According to the 2011 census the population of the ward was 4,748.

==Town Council elections==
The Court ward elects three councillors to Barry Town Council.

In May 2017, the ward's Labour Party councillor Bronwen Brooks became leader of Barry Town Council. Ward councillor Richard Bertin was the only Independent councillor elected to the council.

==County Council elections==
Court is a county electoral ward, electing two county councillors to Vale of Glamorgan Council.

On 4 May 2017, the Court ward elected two Labour Party county councillors to the County Council. Former councillor Richard Bertin came third.

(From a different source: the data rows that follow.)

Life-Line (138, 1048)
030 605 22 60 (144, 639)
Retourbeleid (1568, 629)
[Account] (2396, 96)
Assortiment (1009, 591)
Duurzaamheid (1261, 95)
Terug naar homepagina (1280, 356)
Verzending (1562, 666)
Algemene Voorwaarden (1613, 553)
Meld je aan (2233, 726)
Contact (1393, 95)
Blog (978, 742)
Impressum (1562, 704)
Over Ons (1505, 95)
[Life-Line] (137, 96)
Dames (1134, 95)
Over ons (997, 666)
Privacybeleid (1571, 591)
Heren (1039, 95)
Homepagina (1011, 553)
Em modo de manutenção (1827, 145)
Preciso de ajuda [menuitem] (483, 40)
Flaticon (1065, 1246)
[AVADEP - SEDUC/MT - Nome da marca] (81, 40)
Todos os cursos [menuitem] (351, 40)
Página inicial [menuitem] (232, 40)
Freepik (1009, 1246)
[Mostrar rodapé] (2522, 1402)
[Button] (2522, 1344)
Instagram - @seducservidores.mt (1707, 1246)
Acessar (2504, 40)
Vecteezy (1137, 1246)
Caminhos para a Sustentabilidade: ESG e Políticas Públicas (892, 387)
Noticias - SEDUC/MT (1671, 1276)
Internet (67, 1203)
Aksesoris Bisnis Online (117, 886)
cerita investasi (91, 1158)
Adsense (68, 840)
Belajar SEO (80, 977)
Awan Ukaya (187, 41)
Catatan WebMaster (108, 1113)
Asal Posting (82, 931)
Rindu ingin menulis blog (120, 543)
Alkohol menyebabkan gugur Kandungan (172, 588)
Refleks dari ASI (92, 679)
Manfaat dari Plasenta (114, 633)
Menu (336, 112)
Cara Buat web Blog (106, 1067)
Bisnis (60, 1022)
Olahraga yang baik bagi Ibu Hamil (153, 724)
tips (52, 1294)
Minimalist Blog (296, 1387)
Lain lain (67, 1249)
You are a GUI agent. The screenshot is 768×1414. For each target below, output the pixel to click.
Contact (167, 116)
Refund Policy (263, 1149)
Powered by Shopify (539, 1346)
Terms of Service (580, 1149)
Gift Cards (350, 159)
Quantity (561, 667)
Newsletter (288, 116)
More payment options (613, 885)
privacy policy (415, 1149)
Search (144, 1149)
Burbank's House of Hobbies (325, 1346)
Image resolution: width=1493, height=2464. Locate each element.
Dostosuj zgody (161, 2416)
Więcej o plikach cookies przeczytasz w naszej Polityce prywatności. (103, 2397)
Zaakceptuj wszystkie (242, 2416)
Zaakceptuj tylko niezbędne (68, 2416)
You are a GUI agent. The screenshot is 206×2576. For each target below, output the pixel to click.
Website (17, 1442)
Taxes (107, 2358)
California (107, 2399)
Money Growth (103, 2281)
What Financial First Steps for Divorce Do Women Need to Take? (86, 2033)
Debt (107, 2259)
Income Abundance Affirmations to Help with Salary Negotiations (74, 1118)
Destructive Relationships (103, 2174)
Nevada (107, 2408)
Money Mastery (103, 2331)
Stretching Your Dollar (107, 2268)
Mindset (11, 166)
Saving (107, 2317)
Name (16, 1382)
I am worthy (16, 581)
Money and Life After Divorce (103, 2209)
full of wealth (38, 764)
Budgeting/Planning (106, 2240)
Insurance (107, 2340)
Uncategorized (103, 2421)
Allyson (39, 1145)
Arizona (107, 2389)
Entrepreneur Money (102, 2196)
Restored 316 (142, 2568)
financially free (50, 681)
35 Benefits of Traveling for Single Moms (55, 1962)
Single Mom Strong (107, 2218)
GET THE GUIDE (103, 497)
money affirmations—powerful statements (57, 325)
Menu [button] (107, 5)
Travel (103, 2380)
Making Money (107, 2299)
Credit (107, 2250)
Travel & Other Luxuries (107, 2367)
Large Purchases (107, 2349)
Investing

2017 Vale of Glamorgan Council election
| Party |  | Candidate | Votes | % | ±% |
|---|---|---|---|---|---|
|  | Labour | Bronwen Ellen BROOKS * | 539 |  |  |
|  | Labour | Sandra Davies PERKES | 463 |  |  |
|  | Independent | Richard Joel BERTIN * | 419 |  |  |
|  | Independent | Andy GRIFFITHS | 271 |  |  |
|  | Conservative | Robert Louis Charles FISHER | 204 |  |  |
|  | Conservative | Jonathan WIGNALL | 165 |  |  |
|  | Green | Stephen Ross DAVID-BARKER | 90 |  |  |

The Court ward was represented by two Labour councillors between the 1995 and 2012 elections, with Cllr Bertin being elected in 1999 on a Labour ticket. He resigned from the Labour Party in 2010 after a Labour Party Welsh Executive Committee Disciplinary hearing. He was re-elected as an Independent councillor at the May 2012 elections.